Document text:
---*---

In an age of instant downloads and the waning influence of major record labels it’s hardly surprising that more and more artists are going solo. That way they can decide what to record and, most important, they can take control of their own marketing, Pianists Joanna McGregor and the Labèque sisters  have done it with SoundCircus and KML respectively, and now Yorkshire-born saxophonist Christian Forshaw has taken the plunge with Integra Records. The latter’s catalogue is small – Reflections of France is only their third disc – but at least it’s not all run-of-the-mill repertoire.
 
Forshaw’s first two discs – Sanctuary and Renouncement – have certainly caught the public ear, both making it onto Amazon’s classical chart. I must confess I don’t care much for such rankings but they must be very reassuring for the artists involved. It’s a business after all, and Integra are savvy enough to offer downloads via iTunes and CD Baby as well.
 
This 21st-century approach is carried through to Integra’s slick, contemporary-looking website and cover-art design. And it doesn’t stop there; the opening bars of the first track are executed with the same boldness and vigour, qualities that dominate the entire collection. Some listeners may feel the sax is much too close for comfort and that the piano is too distant. In spite of that one adjusts to the balance quickly enough.

---*---

Excerpted data:
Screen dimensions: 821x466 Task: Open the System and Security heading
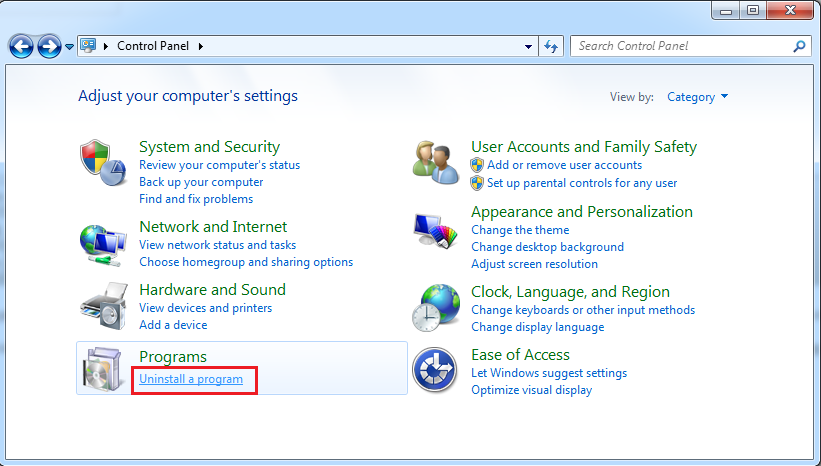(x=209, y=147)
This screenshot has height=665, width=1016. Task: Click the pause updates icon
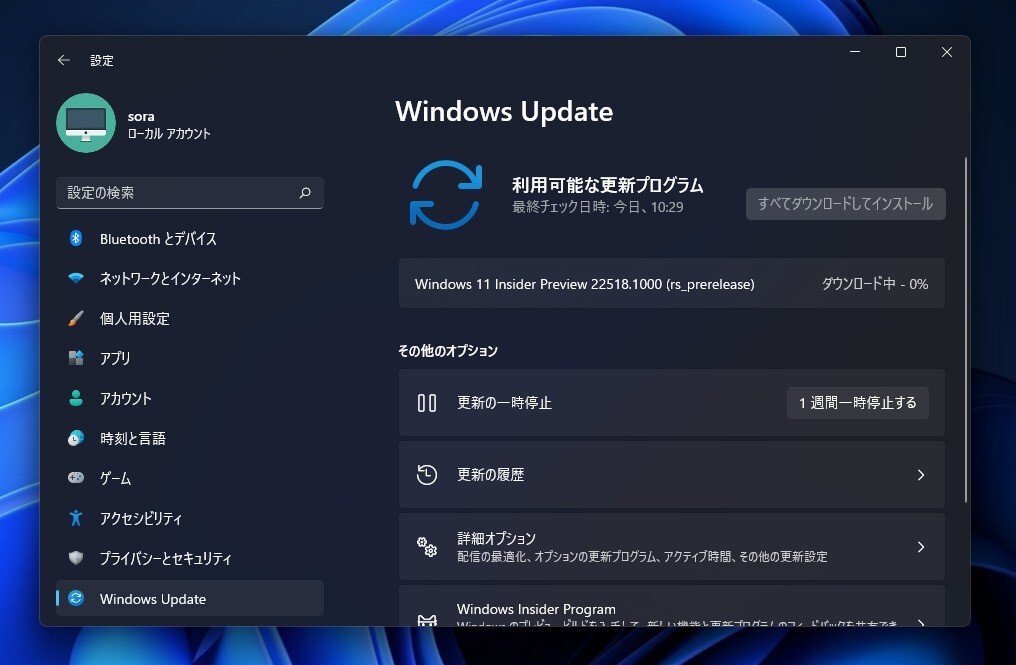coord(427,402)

---*---

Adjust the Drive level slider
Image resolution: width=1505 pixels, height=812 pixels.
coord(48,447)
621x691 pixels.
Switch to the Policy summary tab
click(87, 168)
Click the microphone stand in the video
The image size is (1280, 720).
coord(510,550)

---*---

Stated problem 1: In the saxophone review, which two services does Integra use to offer downloads?
Stated problem 2: Return the entries between the lines holding "Screen dimensions: 821x466" and "coord(427,402)", inclusive, reproducing those lines exactly and omitting the pictures.

Solution 1: iTunes and CD Baby.

Solution 2:
Screen dimensions: 821x466 Task: Open the System and Security heading
(x=209, y=147)
This screenshot has height=665, width=1016. Task: Click the pause updates icon
coord(427,402)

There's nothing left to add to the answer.